One of the more challenging situations we encounter (in our very small shop) is deploying new versions of software smoothly. I hear a lot about one-click deployment, build automation, and continuous integration, but I'd like to learn more.

Perhaps one or more of the following topics could be discussed:

  • Package management (OK, maybe the NuGet answer covers this)
  • Build servers/build automation
  • Configuration file/connection string management
  • One-click deployment/'Continuous Deployment'
  • Database versioning/upgrading to newer schema/downgrading to older schema
5
  • I like this topic there are a lot of things that can be explored, and it is not as mundane as some may think. Commented Apr 21, 2011 at 3:30
  • @BrianLy - Thanks! After all, what good is fancy software if you have trouble deploying it ;-) Commented Apr 21, 2011 at 4:00
  • 1
    WIX! I would love to see some love for WIX!
    – Jeff Yates
    Commented May 9, 2011 at 12:36
  • RedGate SQL Source Control FTW!
    – mrankin
    Commented May 14, 2011 at 2:40
  • I'd love to see some coverage of the excellent Fabric tool for Python deployment. Commented Jun 28, 2011 at 9:24
87

Leaving the mothership

I'd like to hear from people who left their day job and started a one-man-shop or a bigger company. What's the important stuff to get right? War stories would be great. An entertaining break from the technical side of programming.

8
  • 3
    Perhaps we could hear about talking to corporate, approving memos, leading workshops, remembering birthdays, micromanagement, and promoting synergy. Like a boss. Commented Apr 25, 2011 at 7:09
  • @Pandincus: Hehe, I meant starting for yourself, not becoming a pointy haired boss :)
    – Andomar
    Commented Apr 25, 2011 at 7:17
  • @Andomar - I know, I was just kidding ;-) I like the topic idea. Commented Apr 25, 2011 at 7:34
  • 1
    If I'm out on my own, who will I submit my TPS report to?!
    – spoulson
    Commented May 3, 2011 at 21:04
  • 1
    Or even turning your job into an internal "one man shop" - sometimes the corporate life can be more livable if you work more like an entrepreneur.
    – AnonJr
    Commented May 5, 2011 at 0:43
  • 2
    I think this and other similar topics would be good for a "Business of software, lite" - but perhaps not for a devdays. I think the goal is technical topics.
    – tim
    Commented May 10, 2011 at 14:42
  • 1
    You could ask Leon the SecretGeek, he has done this and speaks on the subject
    – MarkJ
    Commented May 31, 2011 at 9:12
  • I've started my own company with my Brother(Programmer) and Dad(PM) building iPhone apps, Web apps, and interactive (openFrameworks etc). It was inspired heavily from the management episode of this developers life. We're about halfway to breaking even in 3-6 months. Would love to help anyone else who was in the position I was (Stuck in dedicated project management). Could probably put together a little talk on it all, maybe share the spot with a few others that have done the same? Commented Jun 21, 2011 at 15:09
82

Scalability

How to design web applications for scalability. Things to avoid in order to not shoot yourself in the foot later. Using "The Cloud" (Amazon EC2, etc.).

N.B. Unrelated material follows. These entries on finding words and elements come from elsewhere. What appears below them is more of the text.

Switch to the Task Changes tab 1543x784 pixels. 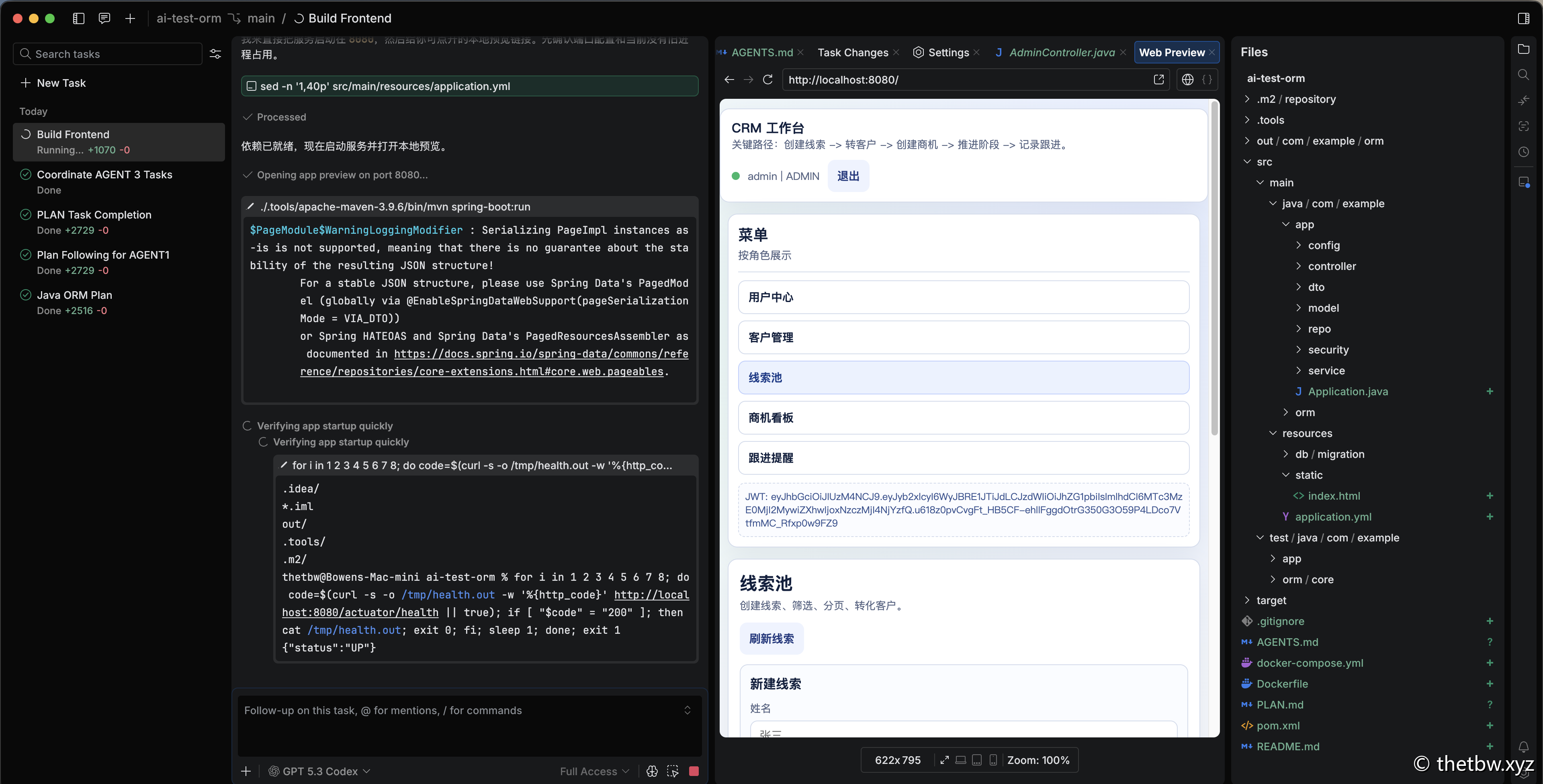852,53
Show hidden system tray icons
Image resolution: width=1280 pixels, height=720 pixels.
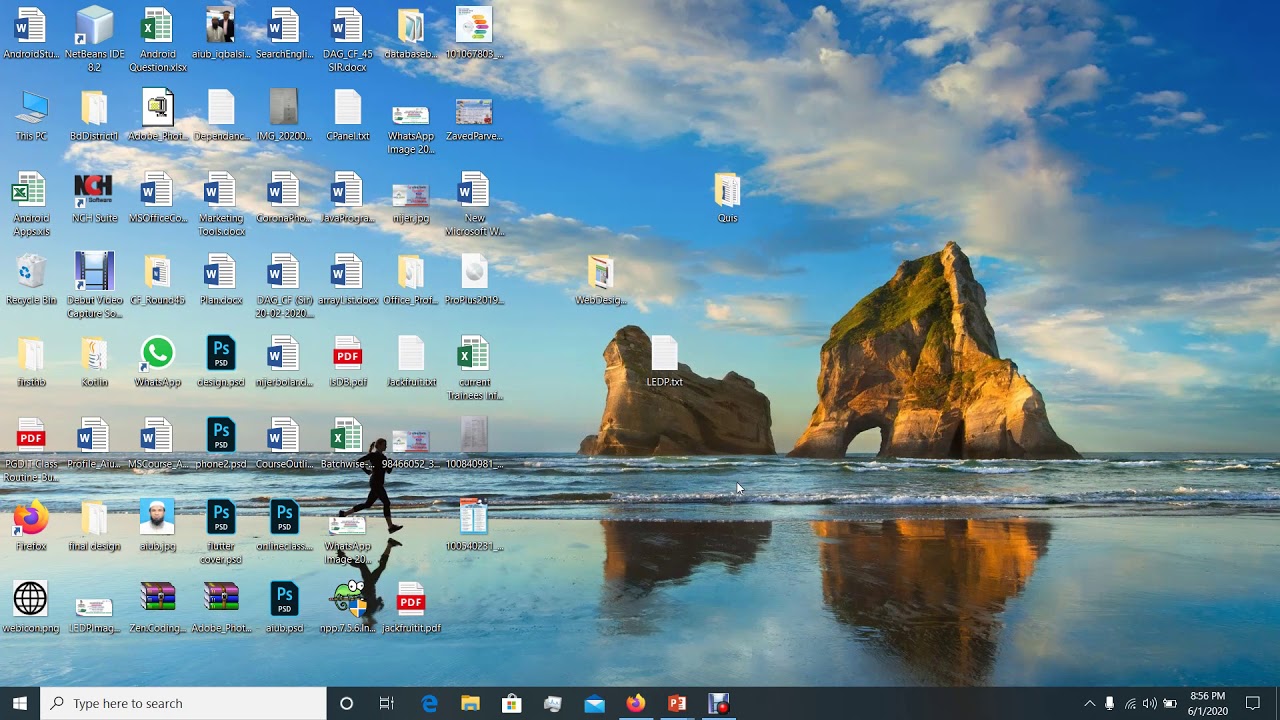(1089, 704)
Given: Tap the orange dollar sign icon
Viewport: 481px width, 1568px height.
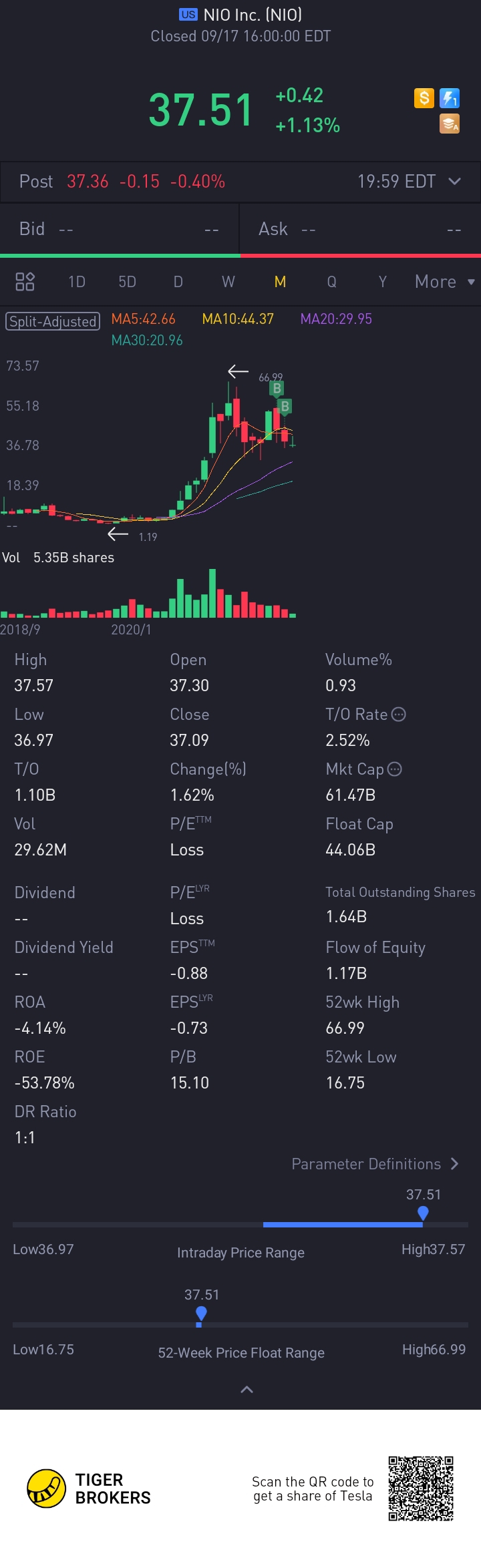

Maybe off-topic for Stack Overflow.. perhaps more Server Fault related, but figured I'd throw it out there and let the community decide.

79

Android Development

Honeycomb, Android on tablets, etc.

74

Programming Best Practices

While a lot of folks on Stack Overflow are experienced developers, I'm sure there's quite a few who are newcomers to the field and are still learning. A good topic might be an overview of some industry best practices to make the event more open to newcomers, and to perhaps give folks still in school some insights into real world problems/solutions which they might not normally learn at school.

A quick list of things that spring to mind:

  • SQL injection - What is it? Why is it bad? How to prevent it?
  • Version control - Why you should use it, systems available, single vs distributed, etc.
  • Internationalization - Unicode, why it's not as simple as it first seems, etc.
  • Encryption - Why it's bad to roll your own, etc.
  • Unit testing - Why it's important, how it helps, etc.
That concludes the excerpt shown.